- _OBJECTIVE_
Put the stretch of the listing from the line containing "Where should I click to: Open the gear" through the line containing "[x=468, y=276]" into a Markdown table with the columns "Row" (a running number) and "Text" (the line itself), leaving out any blank lines.

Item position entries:
**********

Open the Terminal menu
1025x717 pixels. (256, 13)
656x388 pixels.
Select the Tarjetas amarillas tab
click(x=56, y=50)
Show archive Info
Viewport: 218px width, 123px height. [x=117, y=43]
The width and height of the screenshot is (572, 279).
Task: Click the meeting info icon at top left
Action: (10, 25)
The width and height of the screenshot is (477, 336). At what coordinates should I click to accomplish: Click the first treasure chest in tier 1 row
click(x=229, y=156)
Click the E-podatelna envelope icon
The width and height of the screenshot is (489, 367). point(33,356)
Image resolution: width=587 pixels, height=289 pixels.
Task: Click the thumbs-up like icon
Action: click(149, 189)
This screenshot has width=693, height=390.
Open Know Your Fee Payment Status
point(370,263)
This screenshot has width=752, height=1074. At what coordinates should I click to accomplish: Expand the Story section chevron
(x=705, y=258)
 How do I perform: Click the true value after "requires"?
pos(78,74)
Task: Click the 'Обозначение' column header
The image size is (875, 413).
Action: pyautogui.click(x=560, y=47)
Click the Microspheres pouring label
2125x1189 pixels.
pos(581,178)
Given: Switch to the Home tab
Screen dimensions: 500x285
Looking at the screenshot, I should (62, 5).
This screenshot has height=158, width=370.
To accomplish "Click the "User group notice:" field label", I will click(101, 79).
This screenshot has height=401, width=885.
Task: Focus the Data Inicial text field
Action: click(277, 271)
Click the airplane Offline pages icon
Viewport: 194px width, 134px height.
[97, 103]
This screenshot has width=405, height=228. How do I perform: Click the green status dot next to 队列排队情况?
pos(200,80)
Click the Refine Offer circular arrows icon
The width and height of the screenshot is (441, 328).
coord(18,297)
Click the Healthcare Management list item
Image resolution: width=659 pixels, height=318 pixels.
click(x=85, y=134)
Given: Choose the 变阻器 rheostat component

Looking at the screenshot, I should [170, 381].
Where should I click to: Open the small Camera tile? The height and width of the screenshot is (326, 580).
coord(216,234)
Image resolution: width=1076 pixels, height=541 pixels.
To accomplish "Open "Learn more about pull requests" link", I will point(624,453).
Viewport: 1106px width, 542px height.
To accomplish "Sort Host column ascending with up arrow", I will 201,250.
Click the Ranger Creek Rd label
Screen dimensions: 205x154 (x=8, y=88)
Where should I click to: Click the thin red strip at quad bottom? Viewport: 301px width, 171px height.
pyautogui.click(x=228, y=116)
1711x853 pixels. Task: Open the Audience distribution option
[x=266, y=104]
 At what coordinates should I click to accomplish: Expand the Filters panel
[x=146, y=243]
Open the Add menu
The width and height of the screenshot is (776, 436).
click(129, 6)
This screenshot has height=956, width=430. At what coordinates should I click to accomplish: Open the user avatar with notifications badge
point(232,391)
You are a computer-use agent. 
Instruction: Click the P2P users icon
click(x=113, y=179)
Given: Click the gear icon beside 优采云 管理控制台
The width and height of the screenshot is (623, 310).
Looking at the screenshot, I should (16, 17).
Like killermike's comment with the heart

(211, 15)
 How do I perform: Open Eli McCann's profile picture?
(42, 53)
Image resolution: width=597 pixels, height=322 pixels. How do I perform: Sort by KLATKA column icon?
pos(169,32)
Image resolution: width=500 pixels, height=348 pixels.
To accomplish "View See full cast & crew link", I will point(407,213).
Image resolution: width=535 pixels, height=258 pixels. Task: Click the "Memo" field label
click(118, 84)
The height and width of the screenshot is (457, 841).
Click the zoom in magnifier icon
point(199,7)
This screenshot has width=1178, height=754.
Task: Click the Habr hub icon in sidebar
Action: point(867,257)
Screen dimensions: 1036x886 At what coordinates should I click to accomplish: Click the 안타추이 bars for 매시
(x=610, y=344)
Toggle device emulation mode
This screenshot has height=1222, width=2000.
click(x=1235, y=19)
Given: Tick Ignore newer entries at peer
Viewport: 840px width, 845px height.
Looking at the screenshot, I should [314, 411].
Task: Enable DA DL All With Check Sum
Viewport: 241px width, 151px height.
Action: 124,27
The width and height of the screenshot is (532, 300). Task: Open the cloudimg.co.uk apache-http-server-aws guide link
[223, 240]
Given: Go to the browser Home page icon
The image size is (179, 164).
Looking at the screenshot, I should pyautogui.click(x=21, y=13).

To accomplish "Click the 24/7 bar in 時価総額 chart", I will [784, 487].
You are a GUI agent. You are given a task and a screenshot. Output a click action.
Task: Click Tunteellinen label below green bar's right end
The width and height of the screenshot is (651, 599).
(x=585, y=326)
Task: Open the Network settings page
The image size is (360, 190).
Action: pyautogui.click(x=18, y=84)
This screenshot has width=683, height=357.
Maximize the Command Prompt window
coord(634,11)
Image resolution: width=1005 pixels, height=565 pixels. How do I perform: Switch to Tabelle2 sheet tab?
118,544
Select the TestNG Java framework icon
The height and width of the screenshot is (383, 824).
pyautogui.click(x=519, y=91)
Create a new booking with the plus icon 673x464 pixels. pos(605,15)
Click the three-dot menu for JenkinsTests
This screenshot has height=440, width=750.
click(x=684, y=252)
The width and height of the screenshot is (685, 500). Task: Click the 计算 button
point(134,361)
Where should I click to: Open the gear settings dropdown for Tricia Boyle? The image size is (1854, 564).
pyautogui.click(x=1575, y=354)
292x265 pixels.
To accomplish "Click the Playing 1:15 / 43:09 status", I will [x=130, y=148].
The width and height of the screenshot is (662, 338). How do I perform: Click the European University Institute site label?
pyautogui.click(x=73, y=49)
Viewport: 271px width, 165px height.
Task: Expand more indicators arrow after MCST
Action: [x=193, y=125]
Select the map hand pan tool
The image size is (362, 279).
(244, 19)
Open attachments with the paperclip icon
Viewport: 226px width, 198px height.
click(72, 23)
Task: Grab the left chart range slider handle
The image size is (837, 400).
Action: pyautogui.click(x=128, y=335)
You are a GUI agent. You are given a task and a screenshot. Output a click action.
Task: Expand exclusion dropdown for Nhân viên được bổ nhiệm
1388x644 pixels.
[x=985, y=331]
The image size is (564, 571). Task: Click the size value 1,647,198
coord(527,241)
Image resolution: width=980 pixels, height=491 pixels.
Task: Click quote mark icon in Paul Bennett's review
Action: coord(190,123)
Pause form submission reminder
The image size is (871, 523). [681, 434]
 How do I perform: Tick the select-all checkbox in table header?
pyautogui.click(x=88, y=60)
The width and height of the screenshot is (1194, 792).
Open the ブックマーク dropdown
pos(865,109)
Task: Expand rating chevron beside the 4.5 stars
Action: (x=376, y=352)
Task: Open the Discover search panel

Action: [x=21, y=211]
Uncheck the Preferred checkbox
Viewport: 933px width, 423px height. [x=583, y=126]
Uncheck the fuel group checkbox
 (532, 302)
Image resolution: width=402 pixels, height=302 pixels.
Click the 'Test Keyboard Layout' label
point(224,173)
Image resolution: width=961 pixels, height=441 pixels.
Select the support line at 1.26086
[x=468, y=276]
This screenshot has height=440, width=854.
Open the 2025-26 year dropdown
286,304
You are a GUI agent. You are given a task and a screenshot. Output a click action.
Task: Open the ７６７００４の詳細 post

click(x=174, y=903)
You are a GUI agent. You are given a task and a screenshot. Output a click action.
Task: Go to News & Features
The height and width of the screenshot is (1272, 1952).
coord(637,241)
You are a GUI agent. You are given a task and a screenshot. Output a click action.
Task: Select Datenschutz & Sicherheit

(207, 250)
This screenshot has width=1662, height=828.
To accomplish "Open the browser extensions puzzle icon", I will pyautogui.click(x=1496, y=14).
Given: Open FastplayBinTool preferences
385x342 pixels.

**********

- _PROBLEM SOLUTION_
| Row | Text |
|---|---|
| 1 | Where should I click to: Open the gear settings dropdown for Tricia Boyle? The image size is (1854, 564). |
| 2 | pyautogui.click(x=1575, y=354) |
| 3 | 292x265 pixels. |
| 4 | To accomplish "Click the Playing 1:15 / 43:09 status", I will [x=130, y=148]. |
| 5 | The width and height of the screenshot is (662, 338). How do I perform: Click the European University Institute site label? |
| 6 | pyautogui.click(x=73, y=49) |
| 7 | Viewport: 271px width, 165px height. |
| 8 | Task: Expand more indicators arrow after MCST |
| 9 | Action: [x=193, y=125] |
| 10 | Select the map hand pan tool |
| 11 | The image size is (362, 279). |
| 12 | (244, 19) |
| 13 | Open attachments with the paperclip icon |
| 14 | Viewport: 226px width, 198px height. |
| 15 | click(72, 23) |
| 16 | Task: Grab the left chart range slider handle |
| 17 | The image size is (837, 400). |
| 18 | Action: pyautogui.click(x=128, y=335) |
| 19 | You are a GUI agent. You are given a task and a screenshot. Output a click action. |
| 20 | Task: Expand exclusion dropdown for Nhân viên được bổ nhiệm |
| 21 | 1388x644 pixels. |
| 22 | [x=985, y=331] |
| 23 | The image size is (564, 571). Task: Click the size value 1,647,198 |
| 24 | coord(527,241) |
| 25 | Image resolution: width=980 pixels, height=491 pixels. |
| 26 | Task: Click quote mark icon in Paul Bennett's review |
| 27 | Action: coord(190,123) |
| 28 | Pause form submission reminder |
| 29 | The image size is (871, 523). [681, 434] |
| 30 |  How do I perform: Tick the select-all checkbox in table header? |
| 31 | pyautogui.click(x=88, y=60) |
| 32 | The width and height of the screenshot is (1194, 792). |
| 33 | Open the ブックマーク dropdown |
| 34 | pos(865,109) |
| 35 | Task: Expand rating chevron beside the 4.5 stars |
| 36 | Action: (x=376, y=352) |
| 37 | Task: Open the Discover search panel |
| 38 | Action: [x=21, y=211] |
| 39 | Uncheck the Preferred checkbox |
| 40 | Viewport: 933px width, 423px height. [x=583, y=126] |
| 41 | Uncheck the fuel group checkbox |
| 42 |  (532, 302) |
| 43 | Image resolution: width=402 pixels, height=302 pixels. |
| 44 | Click the 'Test Keyboard Layout' label |
| 45 | point(224,173) |
| 46 | Image resolution: width=961 pixels, height=441 pixels. |
| 47 | Select the support line at 1.26086 |
| 48 | [x=468, y=276] |